Directions for this task: The records below hold a stretch from the line with "You are a GUI agent. The screenshot is 1280×720." through the line with "View Altmetric information"; return exactly those lines, ends included, and nothing more.

"""

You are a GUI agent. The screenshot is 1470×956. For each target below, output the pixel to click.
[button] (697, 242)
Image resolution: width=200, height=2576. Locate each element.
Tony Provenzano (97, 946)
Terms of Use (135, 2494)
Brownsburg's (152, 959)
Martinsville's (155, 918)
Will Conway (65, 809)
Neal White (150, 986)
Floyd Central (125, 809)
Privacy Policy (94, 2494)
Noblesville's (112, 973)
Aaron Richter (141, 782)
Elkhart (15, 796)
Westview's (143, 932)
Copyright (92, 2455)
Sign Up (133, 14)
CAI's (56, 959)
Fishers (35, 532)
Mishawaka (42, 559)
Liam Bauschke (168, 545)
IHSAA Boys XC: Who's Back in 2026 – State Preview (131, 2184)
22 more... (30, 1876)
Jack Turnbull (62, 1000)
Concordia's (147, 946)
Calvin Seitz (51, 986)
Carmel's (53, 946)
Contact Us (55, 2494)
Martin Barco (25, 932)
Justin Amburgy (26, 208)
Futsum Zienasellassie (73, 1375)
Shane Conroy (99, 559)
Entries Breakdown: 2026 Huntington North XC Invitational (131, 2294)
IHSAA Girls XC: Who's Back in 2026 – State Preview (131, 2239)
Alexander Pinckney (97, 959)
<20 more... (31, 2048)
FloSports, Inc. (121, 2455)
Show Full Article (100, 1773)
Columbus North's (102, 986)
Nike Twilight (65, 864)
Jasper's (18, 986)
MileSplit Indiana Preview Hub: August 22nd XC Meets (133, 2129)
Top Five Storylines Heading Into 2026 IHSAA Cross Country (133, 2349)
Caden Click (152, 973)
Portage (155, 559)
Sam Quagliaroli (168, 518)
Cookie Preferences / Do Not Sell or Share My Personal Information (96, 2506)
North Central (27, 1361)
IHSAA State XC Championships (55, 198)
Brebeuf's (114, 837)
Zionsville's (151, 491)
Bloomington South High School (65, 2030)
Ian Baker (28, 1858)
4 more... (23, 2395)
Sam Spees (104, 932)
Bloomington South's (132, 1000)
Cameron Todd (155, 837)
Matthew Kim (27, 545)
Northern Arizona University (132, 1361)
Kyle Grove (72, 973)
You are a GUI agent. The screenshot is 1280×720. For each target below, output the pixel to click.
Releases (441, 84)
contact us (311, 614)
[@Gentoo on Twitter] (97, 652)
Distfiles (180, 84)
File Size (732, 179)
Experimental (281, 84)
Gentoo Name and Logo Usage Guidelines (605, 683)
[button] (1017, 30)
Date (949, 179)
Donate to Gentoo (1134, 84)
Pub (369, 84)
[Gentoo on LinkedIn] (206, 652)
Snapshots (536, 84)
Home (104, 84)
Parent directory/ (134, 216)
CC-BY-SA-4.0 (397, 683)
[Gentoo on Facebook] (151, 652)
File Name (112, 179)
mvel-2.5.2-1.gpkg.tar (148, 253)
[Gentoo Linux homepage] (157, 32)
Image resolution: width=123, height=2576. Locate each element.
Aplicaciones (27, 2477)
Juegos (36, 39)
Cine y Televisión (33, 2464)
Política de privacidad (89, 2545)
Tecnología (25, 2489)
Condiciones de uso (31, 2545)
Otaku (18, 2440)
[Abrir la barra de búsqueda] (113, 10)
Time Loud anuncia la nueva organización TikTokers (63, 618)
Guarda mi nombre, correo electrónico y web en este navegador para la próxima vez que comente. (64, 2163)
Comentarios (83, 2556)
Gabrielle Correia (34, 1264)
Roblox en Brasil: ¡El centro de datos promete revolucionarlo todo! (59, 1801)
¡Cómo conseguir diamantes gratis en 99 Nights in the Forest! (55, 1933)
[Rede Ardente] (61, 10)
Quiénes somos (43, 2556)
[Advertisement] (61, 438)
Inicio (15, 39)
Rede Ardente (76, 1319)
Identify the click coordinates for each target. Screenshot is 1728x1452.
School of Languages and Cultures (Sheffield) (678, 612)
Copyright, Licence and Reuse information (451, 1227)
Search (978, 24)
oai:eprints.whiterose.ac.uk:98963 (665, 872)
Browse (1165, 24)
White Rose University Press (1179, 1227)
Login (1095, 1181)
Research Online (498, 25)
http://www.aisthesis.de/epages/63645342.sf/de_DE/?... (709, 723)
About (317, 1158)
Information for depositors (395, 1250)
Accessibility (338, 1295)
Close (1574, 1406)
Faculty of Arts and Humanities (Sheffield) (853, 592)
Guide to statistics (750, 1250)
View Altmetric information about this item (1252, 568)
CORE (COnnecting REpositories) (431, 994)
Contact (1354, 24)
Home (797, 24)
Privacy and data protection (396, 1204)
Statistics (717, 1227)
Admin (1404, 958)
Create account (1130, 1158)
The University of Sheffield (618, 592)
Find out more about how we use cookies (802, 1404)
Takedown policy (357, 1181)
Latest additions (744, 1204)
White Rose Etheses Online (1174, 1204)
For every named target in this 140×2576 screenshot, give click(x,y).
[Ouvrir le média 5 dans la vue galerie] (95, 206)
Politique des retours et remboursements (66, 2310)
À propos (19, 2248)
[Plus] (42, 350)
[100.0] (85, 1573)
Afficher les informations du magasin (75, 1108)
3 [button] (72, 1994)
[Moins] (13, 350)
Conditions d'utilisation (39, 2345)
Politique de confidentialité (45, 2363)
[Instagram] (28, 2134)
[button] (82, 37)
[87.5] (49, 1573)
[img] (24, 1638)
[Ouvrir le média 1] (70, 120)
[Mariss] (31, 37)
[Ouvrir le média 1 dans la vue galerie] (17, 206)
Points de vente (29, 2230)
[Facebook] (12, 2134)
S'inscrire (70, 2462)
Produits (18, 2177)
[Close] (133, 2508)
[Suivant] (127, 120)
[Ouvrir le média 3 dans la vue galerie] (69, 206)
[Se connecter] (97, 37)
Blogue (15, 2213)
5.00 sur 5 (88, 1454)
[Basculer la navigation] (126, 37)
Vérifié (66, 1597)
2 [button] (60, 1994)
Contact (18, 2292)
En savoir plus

"""

Final answer:
You are a GUI agent. The screenshot is 1280×720. For each target below, output the pixel to click.
Releases (441, 84)
contact us (311, 614)
[@Gentoo on Twitter] (97, 652)
Distfiles (180, 84)
File Size (732, 179)
Experimental (281, 84)
Gentoo Name and Logo Usage Guidelines (605, 683)
[button] (1017, 30)
Date (949, 179)
Donate to Gentoo (1134, 84)
Pub (369, 84)
[Gentoo on LinkedIn] (206, 652)
Snapshots (536, 84)
Home (104, 84)
Parent directory/ (134, 216)
CC-BY-SA-4.0 (397, 683)
[Gentoo on Facebook] (151, 652)
File Name (112, 179)
mvel-2.5.2-1.gpkg.tar (148, 253)
[Gentoo Linux homepage] (157, 32)
Image resolution: width=123, height=2576. Locate each element.
Aplicaciones (27, 2477)
Juegos (36, 39)
Cine y Televisión (33, 2464)
Política de privacidad (89, 2545)
Tecnología (25, 2489)
Condiciones de uso (31, 2545)
Otaku (18, 2440)
[Abrir la barra de búsqueda] (113, 10)
Time Loud anuncia la nueva organización TikTokers (63, 618)
Guarda mi nombre, correo electrónico y web en este navegador para la próxima vez que comente. (64, 2163)
Comentarios (83, 2556)
Gabrielle Correia (34, 1264)
Roblox en Brasil: ¡El centro de datos promete revolucionarlo todo! (59, 1801)
¡Cómo conseguir diamantes gratis en 99 Nights in the Forest! (55, 1933)
[Rede Ardente] (61, 10)
Quiénes somos (43, 2556)
[Advertisement] (61, 438)
Inicio (15, 39)
Rede Ardente (76, 1319)
Identify the click coordinates for each target. Screenshot is 1728x1452.
School of Languages and Cultures (Sheffield) (678, 612)
Copyright, Licence and Reuse information (451, 1227)
Search (978, 24)
oai:eprints.whiterose.ac.uk:98963 (665, 872)
Browse (1165, 24)
White Rose University Press (1179, 1227)
Login (1095, 1181)
Research Online (498, 25)
http://www.aisthesis.de/epages/63645342.sf/de_DE/?... (709, 723)
About (317, 1158)
Information for depositors (395, 1250)
Accessibility (338, 1295)
Close (1574, 1406)
Faculty of Arts and Humanities (Sheffield) (853, 592)
Guide to statistics (750, 1250)
View Altmetric information about this item (1252, 568)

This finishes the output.